If you use the existing scripts to generate projections, they will write output files to /out, which is a shared folder between the container and the host computer. You specify which folder to use when running the contains (see the -v options above).

When you are done, simply press Ctrl-C in the window where the container started and it will be destroyed and removed.

Build

Only follow this steps to build a new version of the image. See steps above if you want to generate projections.

Assuming you have docker toolbox or docker installed run

docker build . -t ricardog/project-notebook

If the build succeeds it is a good idea to verify all the packages installed correctly (or at least verify some troublesome ones installed correctly). In particular, I've had problem with the conda dependency calculation decides to install libgdal 2.2.* when both fiona and rasterio are pinned to libgdal 2.1.*. The way I worked around this for now was to add an explicit dependency on libgdal 2.1.*. This seems to make conda do the "right thing".

If you are satisfied with the container, push it to docker hub with

docker push ricardog/project-notebook

See the inked instructions for more details. I am not certain whether anyone other than me (ricardog) can push to that image or not but we will find out when someone tries.

Model building

I wrote these notes early on as I started looking through Tim's code. They are not relevant to using the code.

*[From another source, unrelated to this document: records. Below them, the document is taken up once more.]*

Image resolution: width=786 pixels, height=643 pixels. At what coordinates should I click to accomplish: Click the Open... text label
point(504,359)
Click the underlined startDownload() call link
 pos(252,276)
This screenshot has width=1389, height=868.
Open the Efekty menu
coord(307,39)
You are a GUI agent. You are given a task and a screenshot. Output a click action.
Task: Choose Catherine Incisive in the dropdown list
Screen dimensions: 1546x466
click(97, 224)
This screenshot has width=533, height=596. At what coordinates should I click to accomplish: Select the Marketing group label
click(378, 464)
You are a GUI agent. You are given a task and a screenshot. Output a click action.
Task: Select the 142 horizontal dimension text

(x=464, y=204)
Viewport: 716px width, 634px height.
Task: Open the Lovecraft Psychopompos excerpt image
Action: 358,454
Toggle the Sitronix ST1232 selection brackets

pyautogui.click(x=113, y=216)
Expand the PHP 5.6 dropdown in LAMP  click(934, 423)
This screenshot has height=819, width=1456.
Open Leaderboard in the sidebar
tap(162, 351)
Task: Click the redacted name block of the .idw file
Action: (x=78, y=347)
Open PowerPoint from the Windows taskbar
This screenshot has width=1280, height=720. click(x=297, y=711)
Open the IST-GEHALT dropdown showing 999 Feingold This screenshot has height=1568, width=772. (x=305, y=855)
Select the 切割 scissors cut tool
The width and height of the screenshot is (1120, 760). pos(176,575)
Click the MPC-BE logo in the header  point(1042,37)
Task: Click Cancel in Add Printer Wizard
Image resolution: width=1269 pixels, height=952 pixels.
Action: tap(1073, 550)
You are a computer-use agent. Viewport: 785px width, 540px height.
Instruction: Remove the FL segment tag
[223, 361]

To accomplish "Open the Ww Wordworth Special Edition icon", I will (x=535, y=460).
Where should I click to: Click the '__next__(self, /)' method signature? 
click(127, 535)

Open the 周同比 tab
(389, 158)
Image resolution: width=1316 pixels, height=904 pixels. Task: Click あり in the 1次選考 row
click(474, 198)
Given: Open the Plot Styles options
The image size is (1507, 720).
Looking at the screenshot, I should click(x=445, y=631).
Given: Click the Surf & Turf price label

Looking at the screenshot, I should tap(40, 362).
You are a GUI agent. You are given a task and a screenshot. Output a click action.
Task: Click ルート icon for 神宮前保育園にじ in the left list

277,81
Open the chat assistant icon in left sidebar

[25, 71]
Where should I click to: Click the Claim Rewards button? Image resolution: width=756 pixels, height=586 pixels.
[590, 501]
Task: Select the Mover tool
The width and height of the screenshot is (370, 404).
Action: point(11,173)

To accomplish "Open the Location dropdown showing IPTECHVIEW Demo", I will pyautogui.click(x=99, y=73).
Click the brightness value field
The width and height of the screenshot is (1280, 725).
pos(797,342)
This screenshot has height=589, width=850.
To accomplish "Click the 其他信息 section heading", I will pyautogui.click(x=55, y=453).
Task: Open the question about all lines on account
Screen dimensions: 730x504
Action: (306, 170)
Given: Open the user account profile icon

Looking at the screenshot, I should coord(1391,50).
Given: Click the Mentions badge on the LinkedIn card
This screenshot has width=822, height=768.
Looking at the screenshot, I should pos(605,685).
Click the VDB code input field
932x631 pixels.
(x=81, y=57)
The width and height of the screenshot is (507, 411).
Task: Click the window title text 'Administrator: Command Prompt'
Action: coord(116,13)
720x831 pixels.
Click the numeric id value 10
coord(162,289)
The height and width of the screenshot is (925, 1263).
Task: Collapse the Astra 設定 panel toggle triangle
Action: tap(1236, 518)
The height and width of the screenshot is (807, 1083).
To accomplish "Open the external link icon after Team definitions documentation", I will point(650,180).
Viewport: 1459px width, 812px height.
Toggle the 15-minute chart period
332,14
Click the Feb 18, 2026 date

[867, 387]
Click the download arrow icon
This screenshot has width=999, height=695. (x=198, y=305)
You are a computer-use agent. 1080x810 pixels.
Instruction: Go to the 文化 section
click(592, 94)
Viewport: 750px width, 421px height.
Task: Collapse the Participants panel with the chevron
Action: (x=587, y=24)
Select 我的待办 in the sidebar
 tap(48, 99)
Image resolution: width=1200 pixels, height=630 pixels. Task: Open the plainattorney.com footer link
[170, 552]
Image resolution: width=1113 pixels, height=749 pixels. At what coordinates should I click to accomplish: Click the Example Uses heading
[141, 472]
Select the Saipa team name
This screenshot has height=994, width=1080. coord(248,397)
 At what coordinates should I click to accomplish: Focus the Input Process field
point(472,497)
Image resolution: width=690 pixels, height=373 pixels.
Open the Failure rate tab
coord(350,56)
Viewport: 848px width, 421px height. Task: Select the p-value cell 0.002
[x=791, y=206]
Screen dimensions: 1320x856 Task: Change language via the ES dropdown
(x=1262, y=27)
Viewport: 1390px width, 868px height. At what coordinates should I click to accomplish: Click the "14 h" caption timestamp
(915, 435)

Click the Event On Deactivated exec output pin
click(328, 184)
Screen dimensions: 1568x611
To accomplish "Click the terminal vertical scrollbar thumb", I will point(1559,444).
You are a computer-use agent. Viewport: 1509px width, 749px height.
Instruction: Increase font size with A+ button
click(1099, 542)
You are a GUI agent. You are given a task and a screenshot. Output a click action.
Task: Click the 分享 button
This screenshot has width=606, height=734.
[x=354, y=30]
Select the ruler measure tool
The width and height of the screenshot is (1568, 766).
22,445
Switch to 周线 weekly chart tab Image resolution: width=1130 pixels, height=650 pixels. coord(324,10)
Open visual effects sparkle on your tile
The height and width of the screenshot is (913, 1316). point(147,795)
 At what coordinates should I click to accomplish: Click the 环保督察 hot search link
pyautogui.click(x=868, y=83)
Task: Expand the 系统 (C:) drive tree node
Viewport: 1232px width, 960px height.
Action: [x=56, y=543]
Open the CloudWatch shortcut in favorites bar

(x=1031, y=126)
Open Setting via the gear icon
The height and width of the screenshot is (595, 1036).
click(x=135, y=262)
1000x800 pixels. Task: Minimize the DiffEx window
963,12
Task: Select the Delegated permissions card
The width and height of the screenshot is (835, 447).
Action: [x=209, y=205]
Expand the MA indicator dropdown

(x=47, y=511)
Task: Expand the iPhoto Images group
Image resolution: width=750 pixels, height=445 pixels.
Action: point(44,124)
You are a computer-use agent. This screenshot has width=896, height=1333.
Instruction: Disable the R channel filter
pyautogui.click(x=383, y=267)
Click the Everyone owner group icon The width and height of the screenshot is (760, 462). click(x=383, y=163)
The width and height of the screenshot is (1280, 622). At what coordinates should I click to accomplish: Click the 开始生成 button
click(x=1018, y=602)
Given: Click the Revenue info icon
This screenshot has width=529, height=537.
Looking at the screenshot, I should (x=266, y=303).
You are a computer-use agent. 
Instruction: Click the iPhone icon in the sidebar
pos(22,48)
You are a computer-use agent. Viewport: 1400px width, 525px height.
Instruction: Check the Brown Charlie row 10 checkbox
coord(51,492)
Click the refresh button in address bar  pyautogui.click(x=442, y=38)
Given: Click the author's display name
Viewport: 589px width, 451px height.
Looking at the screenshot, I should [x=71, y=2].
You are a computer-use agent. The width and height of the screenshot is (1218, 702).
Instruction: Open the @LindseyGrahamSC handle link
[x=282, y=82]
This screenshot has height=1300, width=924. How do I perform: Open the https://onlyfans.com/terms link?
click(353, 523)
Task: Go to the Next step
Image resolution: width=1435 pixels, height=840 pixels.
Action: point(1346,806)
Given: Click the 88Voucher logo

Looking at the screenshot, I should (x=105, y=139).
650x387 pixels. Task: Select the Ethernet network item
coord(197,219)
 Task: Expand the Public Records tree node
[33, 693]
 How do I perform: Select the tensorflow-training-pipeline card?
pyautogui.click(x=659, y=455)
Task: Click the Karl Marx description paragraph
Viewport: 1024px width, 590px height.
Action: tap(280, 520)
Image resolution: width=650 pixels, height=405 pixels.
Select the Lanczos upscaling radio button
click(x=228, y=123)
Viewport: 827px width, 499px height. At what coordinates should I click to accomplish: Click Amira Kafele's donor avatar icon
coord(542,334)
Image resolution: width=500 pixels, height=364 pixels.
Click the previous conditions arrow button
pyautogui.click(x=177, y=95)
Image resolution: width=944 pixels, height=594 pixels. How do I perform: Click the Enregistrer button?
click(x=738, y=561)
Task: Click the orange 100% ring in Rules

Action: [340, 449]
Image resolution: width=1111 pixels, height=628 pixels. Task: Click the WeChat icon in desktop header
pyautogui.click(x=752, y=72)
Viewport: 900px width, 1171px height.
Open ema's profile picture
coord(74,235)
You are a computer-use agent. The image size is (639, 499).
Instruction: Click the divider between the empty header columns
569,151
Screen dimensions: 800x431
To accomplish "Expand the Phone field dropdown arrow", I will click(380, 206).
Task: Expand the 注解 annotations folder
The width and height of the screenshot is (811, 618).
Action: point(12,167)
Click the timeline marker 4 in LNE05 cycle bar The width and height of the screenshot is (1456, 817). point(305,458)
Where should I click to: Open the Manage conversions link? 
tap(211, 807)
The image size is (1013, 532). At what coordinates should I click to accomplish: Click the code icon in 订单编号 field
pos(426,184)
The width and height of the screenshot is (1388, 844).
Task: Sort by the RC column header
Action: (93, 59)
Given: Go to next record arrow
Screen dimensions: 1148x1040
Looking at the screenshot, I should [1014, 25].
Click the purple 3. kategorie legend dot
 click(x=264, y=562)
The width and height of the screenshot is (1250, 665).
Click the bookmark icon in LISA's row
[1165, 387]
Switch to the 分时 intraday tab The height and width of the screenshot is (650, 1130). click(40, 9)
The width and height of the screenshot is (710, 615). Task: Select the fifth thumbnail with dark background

  • Build a species richness model: depends on

    • Human population density (log)
    • Distance to a road (log)
    • Land-use type
    • SS, SSB, SSBS
  • Build a (log of) total abundance model: depends on

    • Land-use intensity
    • Human population density (log)
    • Land-use type
    • SS, SSB
  • Build a land-use intensity model: This model is required because we assume land-use intensity data is not directly available or it is not consistent with that used for building the total abundance model. So the pipeline calculates the land-use intensity using other factors and then uses the intensity for predicting abundance.

    The model depends on:

    • Land-use type (log + 1)
    • Human population density (log + 1)
    • UN subregion
  • Build compositional similarity model: OLD. This model predicts compositional similarity and is used to compute the Biota Intactness Index (BII).